* [Records provided]:
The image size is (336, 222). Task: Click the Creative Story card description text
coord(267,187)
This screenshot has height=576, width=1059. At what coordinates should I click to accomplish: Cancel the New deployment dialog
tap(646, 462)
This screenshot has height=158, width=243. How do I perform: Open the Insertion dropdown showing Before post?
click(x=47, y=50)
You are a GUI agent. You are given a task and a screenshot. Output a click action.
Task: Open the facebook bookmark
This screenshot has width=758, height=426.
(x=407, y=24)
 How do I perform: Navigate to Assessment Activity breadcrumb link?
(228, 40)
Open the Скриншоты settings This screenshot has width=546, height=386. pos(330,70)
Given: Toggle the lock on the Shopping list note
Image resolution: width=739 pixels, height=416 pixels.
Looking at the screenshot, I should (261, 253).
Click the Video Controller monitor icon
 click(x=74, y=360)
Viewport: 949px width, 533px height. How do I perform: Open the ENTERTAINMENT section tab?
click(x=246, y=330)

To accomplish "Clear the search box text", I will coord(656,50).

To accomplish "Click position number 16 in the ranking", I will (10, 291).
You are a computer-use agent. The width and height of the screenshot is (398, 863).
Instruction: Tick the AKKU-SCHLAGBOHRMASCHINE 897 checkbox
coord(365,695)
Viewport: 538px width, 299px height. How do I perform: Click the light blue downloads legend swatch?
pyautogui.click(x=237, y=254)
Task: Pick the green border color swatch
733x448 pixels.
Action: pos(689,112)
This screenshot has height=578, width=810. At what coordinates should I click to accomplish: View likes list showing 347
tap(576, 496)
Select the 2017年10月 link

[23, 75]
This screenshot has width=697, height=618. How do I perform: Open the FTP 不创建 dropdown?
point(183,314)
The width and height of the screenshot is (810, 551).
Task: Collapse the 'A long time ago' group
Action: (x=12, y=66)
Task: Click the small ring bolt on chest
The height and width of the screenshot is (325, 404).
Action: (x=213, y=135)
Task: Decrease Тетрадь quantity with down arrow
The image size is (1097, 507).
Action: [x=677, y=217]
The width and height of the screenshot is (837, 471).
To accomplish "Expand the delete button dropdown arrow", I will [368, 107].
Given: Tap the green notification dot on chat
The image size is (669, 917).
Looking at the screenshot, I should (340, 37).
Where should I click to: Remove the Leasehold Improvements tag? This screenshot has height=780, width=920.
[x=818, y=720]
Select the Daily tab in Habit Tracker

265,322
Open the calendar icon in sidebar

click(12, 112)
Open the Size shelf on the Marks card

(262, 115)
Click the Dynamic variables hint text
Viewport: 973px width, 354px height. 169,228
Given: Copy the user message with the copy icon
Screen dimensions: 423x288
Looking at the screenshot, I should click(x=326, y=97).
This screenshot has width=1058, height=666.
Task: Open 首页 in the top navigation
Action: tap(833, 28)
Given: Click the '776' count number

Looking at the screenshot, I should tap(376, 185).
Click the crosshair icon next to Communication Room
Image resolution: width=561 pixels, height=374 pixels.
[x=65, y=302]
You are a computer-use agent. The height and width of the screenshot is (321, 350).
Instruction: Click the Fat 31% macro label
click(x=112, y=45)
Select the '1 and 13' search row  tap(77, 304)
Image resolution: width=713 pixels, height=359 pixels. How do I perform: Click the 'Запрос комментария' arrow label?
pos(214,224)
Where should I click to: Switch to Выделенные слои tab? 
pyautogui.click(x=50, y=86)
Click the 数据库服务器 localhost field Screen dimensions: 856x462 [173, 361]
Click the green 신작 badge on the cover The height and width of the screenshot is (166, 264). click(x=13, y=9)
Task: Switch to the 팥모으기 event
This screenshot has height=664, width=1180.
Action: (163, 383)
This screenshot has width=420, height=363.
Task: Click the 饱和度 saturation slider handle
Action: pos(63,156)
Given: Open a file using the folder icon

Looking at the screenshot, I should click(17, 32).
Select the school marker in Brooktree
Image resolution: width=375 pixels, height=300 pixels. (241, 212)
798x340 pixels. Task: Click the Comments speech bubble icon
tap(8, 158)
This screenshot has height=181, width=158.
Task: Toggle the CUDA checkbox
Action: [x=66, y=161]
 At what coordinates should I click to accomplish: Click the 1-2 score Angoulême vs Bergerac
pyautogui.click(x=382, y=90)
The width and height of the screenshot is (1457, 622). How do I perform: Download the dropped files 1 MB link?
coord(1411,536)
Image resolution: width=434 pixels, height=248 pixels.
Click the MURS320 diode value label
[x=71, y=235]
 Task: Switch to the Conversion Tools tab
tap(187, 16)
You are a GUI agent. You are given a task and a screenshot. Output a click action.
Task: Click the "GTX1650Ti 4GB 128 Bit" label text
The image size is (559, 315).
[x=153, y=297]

* [Work to be completed]: Out of the data above, give again only the lines starting at the one holding "Task: Click the small ring bolt on chest" and ending at the one holding "Given: Tap the green notification dot on chat", unchanged.

* [Response below]:
Task: Click the small ring bolt on chest
The height and width of the screenshot is (325, 404).
Action: (x=213, y=135)
Task: Decrease Тетрадь quantity with down arrow
The image size is (1097, 507).
Action: [x=677, y=217]
The width and height of the screenshot is (837, 471).
To accomplish "Expand the delete button dropdown arrow", I will [368, 107].
Given: Tap the green notification dot on chat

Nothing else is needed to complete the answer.